Родник спадал по камням. Олени пришли на рассвете и оставили острые частые следы своих ног. На сопке лежал туман. Деревья были обглоданы, земля вытоптана оленями. Всадники спускались с горы. Лошади фыркали, свежесть приморского утра щекотала им ноздри. В корневищах упавших деревьев свивали гнезда птицы. Фазан вылетел из высокой травы. Всадник вскинул ружье. Журчал родник, говорливо строча по камням.
— Опоздал, Исай, — сказал спутник.
Его скупые губы удлинила улыбка. Егерь сдвинул назад ружье. Он был горбонос, тонок в кости, забайкалец.
— Вам, Ян Яныч, смешки. А по осени чтобы на фазанов не выйти, лучше на Дальнем Востоке не жить.
Его охотничьи глаза смотрели вслед улетевшей птице. Конь поставил уши и ступил осторожно в родник. Лошадь спутника захотела пить. Он отпустил поводья. Подрагивая кожей от щекотавшей воды, она зашевелила губами. Вода родника была холодна и пахла травами. Пока лошадь пила, всадник перегнулся с седла, чтобы разглядеть следы зверя.
— А ведь приходил барсук, — сказал он озабоченно. — Барсучий след.
Егерь тоже вгляделся.
— Енот, — сказал он. — В прошлом году из питомника штук сорок по льду перешло. Здесь и живут на свободе.
Они продолжили путь. С морды лошади стекала вода. Мокрые удила сберегали острый вкус родника.
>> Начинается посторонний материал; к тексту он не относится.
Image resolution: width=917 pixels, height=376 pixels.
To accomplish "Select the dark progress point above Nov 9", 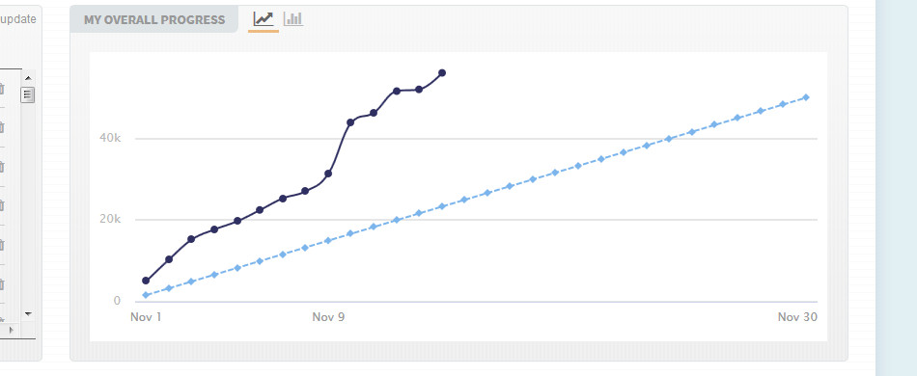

День, как всегда в Приморье, начинался с тумана. Туман сползал с сопок. Появлялось небо, оно было фаянсовой синевы, высокое небо приморской осени. За увалом шумел прибой. Море огибало полуостров заливами. Ползучие растения, дикий виноград и лианы переплетались в субтропическом изобильном цветенье. Густо стояли ржавые заросли папоротника. Всадники двигались рядом. Один — тяжелый, латыш, с красновато-ожженными скулами, с медлительной речью. Другой — поджарый, по-охотничьи сросшийся с лошадью. Лошадь под Паукстом, директором совхоза, была широкая, как бы приспособленная для его тяжелой фигуры. Под егерем была забайкальская низкорослая лошадка, привыкшая к крутизне и бездорожью.
Олени с рассветом ушли на западную сторону сопок, в тень. Горячая осень сменила летние дожди и туманы. Высоко на склоне едва были видны рыжие точки огибавших хребет оленей. Срезка пантов в домашней части питомника началась уже неделю назад. Полуостров был заповедником. За оцинкованной сеткой вольера жили в парке и размножались пятнистые олени — полуторатысячное стадо питомника. Это были последние уцелевшие потомки некогда вольных табунов. Десятилетиями равнодушно и хищно уничтожалось их племя. Десятилетиями на пути вольных пастбищ возникали западни, волчьи ямы, преграждавшие путь: ибо носили олени дорогую корону красноватых пантов.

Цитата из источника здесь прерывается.